Problem to work on:
Copy each of the items below word for word, leaving nothing out.

######

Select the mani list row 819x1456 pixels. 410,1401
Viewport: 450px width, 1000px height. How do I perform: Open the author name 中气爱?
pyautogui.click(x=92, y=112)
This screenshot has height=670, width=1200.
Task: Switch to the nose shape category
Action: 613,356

######

Task answer:
Select the mani list row 819x1456 pixels. 410,1401
Viewport: 450px width, 1000px height. How do I perform: Open the author name 中气爱?
pyautogui.click(x=92, y=112)
This screenshot has height=670, width=1200.
Task: Switch to the nose shape category
Action: 613,356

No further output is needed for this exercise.